The residents of the silo trusted Noah to keep them safe, from the pompous know-it-all to the former Marine to Wynter Roth, who needed to be careful: she was a wanted fugitive and she had to assume the others would’ve heard of her crimes. She knew nobody would believe her innocence, nor would they want to spend time underground with a murderer. Having brought a small handful of friends and family with her, Wynter was in the silo under an assumed name, and Noah had approved.
He’d kept her secret, just as he kept the residents abreast of the situation above. The flu-like virus had caused nationwide chaos, but everyone figured that vaccines would be created by spring, at most. Until then, 63 people looked forward to nightly video updates from the barbed-wire-enclosed compound over their heads.
Until two weeks after the hatch sealed them inside and Noah disappeared.
With video capabilities lost, there was no way for anyone to know what was happening above them. Supplies dwindled as the group inched closer each day to disaster, as well as to escape; maintaining civilized behavior below was difficult, and rumors and rivalries were rekindled. Sixty-three became 60, and everybody knew that people were surviving outside while those below, weren’t.
And then the hatch opened early… Hoo, there’s one thing for sure: if you value your sleep, don’t read “A Single Light” before bedtime. Do, and you might as well put your pajamas back in the drawer.

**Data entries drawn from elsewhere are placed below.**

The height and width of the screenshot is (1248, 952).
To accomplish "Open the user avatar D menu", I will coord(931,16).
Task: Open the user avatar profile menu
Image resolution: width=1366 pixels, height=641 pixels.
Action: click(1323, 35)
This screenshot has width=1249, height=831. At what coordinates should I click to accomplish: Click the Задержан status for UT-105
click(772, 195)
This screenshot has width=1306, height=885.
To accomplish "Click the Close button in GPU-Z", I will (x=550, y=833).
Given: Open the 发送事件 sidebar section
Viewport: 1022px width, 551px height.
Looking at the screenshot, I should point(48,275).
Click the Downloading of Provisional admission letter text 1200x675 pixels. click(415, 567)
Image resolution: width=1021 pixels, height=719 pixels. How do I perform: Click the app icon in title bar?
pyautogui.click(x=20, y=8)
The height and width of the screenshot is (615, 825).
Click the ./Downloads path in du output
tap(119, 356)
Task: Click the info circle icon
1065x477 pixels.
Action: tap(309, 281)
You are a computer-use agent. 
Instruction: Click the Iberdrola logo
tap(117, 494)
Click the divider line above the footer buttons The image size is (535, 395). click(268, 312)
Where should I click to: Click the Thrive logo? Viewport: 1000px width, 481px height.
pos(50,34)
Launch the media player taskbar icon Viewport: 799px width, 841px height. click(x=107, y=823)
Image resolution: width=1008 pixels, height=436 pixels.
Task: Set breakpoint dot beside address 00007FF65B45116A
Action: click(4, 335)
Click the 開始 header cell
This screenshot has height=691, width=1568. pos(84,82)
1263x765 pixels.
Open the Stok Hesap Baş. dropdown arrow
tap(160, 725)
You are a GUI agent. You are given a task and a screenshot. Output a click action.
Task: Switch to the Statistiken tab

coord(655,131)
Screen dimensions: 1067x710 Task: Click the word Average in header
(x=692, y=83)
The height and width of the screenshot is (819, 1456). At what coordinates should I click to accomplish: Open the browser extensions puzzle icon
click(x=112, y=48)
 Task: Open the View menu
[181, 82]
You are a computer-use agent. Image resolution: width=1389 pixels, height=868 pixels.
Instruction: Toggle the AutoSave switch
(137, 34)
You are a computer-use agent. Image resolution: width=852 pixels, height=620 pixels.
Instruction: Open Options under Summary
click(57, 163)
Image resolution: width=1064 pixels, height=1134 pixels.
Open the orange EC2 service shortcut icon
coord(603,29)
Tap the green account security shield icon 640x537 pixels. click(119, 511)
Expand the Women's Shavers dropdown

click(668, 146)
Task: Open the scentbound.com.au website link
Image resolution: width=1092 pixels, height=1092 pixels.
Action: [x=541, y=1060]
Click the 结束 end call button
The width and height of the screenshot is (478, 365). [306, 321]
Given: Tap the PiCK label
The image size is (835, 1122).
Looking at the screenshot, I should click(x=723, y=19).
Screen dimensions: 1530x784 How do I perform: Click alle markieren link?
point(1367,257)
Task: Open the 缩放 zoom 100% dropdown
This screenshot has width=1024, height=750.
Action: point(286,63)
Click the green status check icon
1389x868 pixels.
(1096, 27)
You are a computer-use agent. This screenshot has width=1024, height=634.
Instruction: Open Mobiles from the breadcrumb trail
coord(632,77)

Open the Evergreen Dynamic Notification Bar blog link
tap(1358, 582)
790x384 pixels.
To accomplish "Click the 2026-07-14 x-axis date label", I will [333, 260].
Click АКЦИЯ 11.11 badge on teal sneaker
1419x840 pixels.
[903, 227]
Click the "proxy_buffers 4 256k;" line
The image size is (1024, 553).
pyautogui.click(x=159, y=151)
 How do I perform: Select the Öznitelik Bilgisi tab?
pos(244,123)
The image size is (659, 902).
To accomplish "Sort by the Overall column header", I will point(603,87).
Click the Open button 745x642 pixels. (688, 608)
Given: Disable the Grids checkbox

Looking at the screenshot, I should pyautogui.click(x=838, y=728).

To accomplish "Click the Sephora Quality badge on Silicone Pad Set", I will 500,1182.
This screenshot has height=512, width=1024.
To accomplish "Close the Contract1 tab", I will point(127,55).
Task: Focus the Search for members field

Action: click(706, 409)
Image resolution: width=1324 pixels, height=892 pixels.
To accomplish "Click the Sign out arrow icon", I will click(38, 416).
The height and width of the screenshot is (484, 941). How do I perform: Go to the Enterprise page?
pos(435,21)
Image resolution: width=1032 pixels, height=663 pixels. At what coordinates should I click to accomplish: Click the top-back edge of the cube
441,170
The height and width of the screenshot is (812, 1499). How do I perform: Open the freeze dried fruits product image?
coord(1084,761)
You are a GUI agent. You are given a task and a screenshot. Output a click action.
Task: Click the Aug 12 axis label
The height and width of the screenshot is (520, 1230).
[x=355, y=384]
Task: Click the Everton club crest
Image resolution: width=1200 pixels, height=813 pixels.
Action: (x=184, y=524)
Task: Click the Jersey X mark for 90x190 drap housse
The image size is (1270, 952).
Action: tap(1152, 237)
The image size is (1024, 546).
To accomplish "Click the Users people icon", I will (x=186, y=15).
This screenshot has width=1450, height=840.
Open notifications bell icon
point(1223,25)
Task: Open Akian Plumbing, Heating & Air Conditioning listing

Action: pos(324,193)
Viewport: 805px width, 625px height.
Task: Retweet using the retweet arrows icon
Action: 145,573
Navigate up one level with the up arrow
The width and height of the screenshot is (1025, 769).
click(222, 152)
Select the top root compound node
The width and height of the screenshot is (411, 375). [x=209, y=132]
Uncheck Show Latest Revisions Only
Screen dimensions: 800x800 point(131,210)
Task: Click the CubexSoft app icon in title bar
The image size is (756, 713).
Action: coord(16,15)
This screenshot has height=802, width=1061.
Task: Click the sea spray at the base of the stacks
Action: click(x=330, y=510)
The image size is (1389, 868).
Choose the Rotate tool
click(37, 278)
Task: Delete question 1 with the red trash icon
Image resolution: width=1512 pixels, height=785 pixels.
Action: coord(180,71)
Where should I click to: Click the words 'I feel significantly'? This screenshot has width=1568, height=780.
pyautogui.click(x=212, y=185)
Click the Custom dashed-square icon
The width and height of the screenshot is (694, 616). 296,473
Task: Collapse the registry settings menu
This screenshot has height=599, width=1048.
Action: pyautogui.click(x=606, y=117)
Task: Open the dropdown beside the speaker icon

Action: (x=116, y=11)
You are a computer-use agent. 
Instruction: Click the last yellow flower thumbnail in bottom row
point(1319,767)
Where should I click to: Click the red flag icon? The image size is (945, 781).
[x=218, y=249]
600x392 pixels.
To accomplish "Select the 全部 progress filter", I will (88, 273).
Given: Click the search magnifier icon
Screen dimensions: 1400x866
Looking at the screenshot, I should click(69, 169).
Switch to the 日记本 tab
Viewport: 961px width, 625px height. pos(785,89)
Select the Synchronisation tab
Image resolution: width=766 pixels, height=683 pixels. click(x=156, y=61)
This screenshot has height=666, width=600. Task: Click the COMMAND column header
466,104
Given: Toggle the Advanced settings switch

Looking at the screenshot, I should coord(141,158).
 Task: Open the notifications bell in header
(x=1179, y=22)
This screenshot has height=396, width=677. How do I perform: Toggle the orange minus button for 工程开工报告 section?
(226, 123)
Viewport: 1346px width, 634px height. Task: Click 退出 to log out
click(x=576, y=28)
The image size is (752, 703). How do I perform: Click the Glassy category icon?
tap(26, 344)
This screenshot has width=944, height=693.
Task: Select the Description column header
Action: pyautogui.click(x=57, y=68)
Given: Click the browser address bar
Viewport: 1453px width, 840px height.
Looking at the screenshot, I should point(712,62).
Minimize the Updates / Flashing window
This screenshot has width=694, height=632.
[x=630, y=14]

Even just doing the old “one more chapter” bit is fraught with danger when you’ve got this book because one more leads to six leads to forcing yourself to stop. Add an angry bit of love story, a few shivery-gruesome scenes, political intrigue and cliffhangers that author Tosca Lee places just before nearly every break, and you’re not only left breathless from what just has happened, but jittery for what’s to come in this zoom-paced horror-story-thriller.
One thing: this book is a sequel to a previous novel but there’s enough hint and storyline that you’ll be fine reading “A Single Light” by itself. Grab it, and you’ll know that if you’re a fan of hair-raisers, it ain’t nothing to sneeze at.